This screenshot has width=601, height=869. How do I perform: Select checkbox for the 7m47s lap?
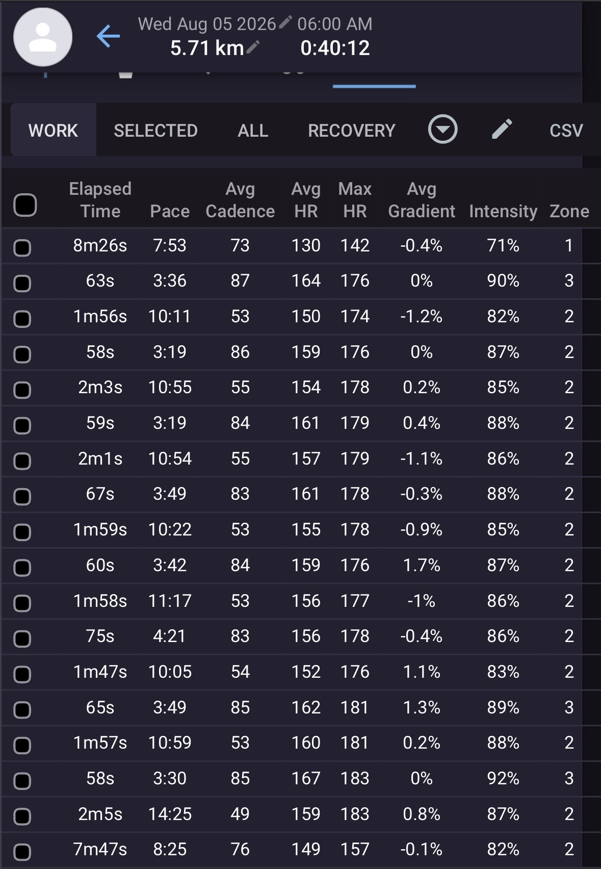click(22, 852)
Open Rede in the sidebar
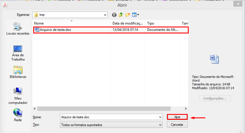 coord(18,115)
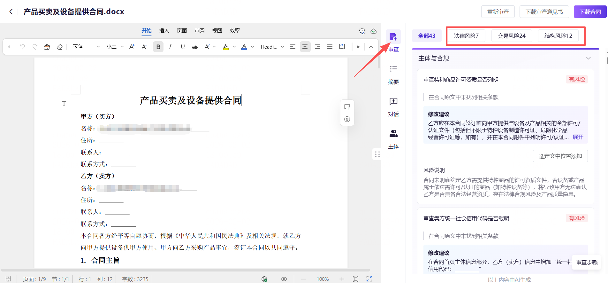Open the 主体 parties panel

[x=393, y=139]
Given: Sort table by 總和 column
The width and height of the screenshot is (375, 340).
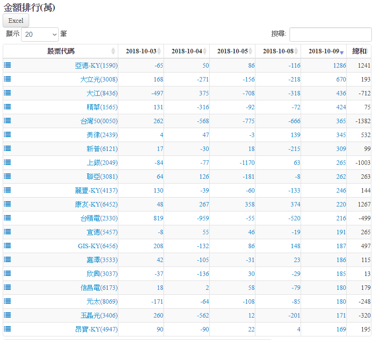Looking at the screenshot, I should [x=359, y=52].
_ _ _ _ _ _ _
◆ EXERCISE DESCRIPTION: For this exercise, output only the lines from the one bearing "Open Rede in the sidebar" to the end of the material above, exactly as written, with pictures left out.

◆ TASK OUTPUT:
Open Rede in the sidebar
 coord(18,115)
Open the 主体 parties panel

[x=393, y=139]
Given: Sort table by 總和 column
The width and height of the screenshot is (375, 340).
Looking at the screenshot, I should [x=359, y=52].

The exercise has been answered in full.